Nos toca contemplar la esperanza en ese milagro de niño que realmente ha nacido, en un ejercicio de humildad, para ser nuestro salvador, porque necesitamos un salvador. Decía Benedicto XVI: “Cada vez me doy cuenta con más claridad de que la muerte de la humildad es la auténtica razón de nuestra incapacidad de creer y, con ello, de la enfermedad de nuestro tiempo… Nuestro corazón no está en vela, está lleno de prejuicios y de la pretensión de saber las cosas mejor. Está aturdido por negocios y obligaciones, paralizado por su ajetreo. Y, sin embargo, sigue estando el consuelo de que también para las almas delicadas hay camino, que también ellas pueden llegar a ser pastores si tienen en común con ellos la vigilia y la libertad”.
¡Velad! Escuchamos desde hace cuatro semanas. Necesitamos velar para no ponernos por encima del misterio de Belén, para no creer que ya lo sabemos todo y mejor, porque entonces no llegaremos con los pastores al misterio de Cristo.
La Navidad nos quiere recolocar, nos quiere ordenar. Belén es una escena que intenta recuperar el orden de la creación, con el que todo fue hecho, orden que intentamos violentar constantemente para que las cosas sean y digan como nosotros las vemos; en Belén los hombres contemplan, los ángeles adoran, los animales reconocen a su creador… estamos como en el Génesis, porque el Nuevo Adán domina la escena desde un pesebre. ¿Dónde estamos en Belén? ¿Somos de creer o de dominar? ¿Somos de forzar las cosas o almas vigilantes y libres?
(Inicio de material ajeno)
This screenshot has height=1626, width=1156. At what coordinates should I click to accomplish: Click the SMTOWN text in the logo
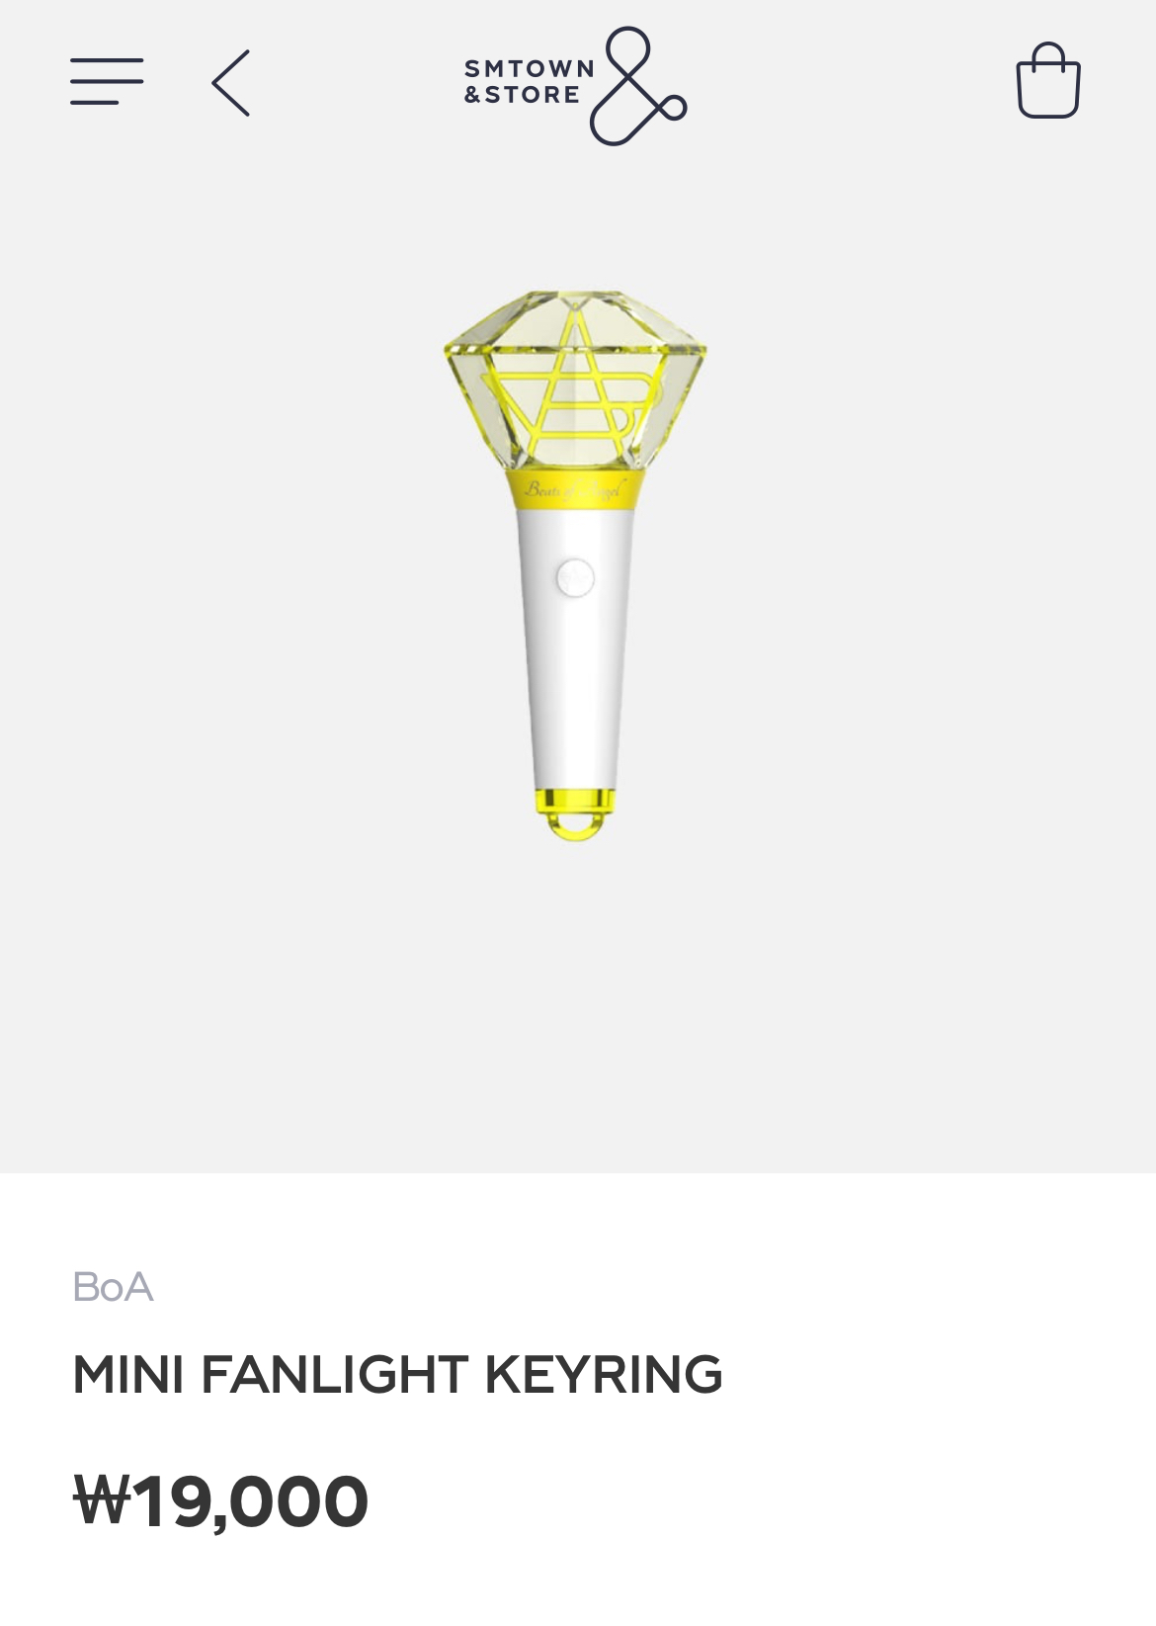click(530, 68)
El profeta Isaías nos advierte: “la vara del opresor, el yugo de su carga, el bastón de su hombro, los quebrantaste”. Desde su humildad, Dios quebranta a los soberbios, les niega la visión de la luz que nos ha venido a traer, “una luz grande”. Desde su humildad, Dios ilumina a los pequeños, a los débiles. Dios ha venido a nacer en medio de la pobreza, de la humildad, de la plebe, de los que no podemos con todo ni sabemos de todo para que estemos en comunión con Él, para que tengamos su luz.
Jesús se ha dejado amortajar en Belén por todos nuestros pecados, pero sólo la humildad abre la puerta a este misterio divino, un Dios rey que nace para morir, un nuevo Adán que quiere revestirnos de su gloria. Esta es la esperanza que los cristianos tenemos para el mundo, para un mundo que se queja por todo, que busca comodidad, que cree que sabe y tiene todo, pero que sólo mira a lo propio. Decía san Agustín que la humilitas, la humildad, es el núcleo del misterio de Cristo. No es la llave que tiene el mundo, es la que tenemos que elegir y ayudar a elegir nosotros. Sin ella, hasta la luz más grande nos parece invisible, no la perciben nuestros ojos. ¿Cuánto ven mis ojos? ¿Captan el misterio? ¿Qué me preocupa esta noche, dónde necesito la luz, grande y humilde, de Dios?
La llave es un Niño, el Mesías, el Señor, sigamos el camino vigilante de los pastores, que velan cuando el mundo permanece dormido en la oscuridad de la noche.